Его собственная проза и поэмы издавались в большом количестве журналов, таких как The American Scholar, The New York Times, Voices, Weird Tales, The Readers Digest, Coronet, Esquire, The Christian Science Monitor, Variegation, The Carolina Quarterly и во многих других.
Бреннан – автор двух книг поэзии, «Сердце земли» и «Гудящая лестница». Среди написанных им брошюр: «Г. Ф. Лавкрафт: библиография», «20.000 футов над историей» и «Г. Ф. Лавкрафт: оценка (его творчества)».
Бреннан признавал ностальгическую привязанность к антикварным районам городов и посёлков старого Коннектикута.

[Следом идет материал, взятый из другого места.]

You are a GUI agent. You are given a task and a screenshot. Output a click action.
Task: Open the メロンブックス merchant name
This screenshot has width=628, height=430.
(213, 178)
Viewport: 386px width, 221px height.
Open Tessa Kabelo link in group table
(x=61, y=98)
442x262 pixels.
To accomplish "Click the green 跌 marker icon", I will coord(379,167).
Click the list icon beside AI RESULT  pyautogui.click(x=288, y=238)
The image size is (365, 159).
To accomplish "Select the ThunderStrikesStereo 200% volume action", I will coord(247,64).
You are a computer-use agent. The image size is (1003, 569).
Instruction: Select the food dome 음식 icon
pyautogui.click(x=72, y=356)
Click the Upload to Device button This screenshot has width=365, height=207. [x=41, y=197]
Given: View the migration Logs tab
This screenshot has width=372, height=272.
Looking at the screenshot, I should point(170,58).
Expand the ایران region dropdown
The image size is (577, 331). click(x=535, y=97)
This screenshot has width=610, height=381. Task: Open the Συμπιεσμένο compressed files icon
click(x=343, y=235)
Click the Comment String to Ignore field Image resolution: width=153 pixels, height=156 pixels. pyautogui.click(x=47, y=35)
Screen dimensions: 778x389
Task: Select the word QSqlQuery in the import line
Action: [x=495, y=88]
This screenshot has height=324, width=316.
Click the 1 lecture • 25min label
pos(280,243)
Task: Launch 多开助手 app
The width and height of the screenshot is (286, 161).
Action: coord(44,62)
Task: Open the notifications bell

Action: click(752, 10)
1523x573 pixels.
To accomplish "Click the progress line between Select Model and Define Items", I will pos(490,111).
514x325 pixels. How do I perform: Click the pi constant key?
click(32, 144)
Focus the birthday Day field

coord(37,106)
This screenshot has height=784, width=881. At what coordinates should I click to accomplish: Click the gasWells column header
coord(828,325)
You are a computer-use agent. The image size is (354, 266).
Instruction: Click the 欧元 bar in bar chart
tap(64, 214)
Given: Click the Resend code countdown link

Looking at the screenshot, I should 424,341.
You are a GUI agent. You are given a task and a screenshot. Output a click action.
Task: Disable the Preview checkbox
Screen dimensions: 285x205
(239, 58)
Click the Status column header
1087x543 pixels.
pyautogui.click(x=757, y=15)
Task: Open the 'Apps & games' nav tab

Подобно растущему числу его современников, он возражал против замены прекрасных исторических достопримечательностей безликими пустошами бетона и похожих на коробки из-под яиц многоквартирных домов. Сочинения Бреннана часто отражают его проницательное чувство времени.
**********************************
«Для меня непостижимо», — писал мой друг Луциус Леффинг, исследователь парапсихических феноменов, — «чтобы кто-либо, обладающий достаточным уровнем восприятия и чувствительности, мог бы провести долгий период жизни в каком-либо месте и не оставить там часть себя, не впитать свою жизнь в самые камни, дерево и известку своего жилища.»
Сколь живо вспоминалось мне это его утверждение позднее! Но позвольте мне начать с самого начала.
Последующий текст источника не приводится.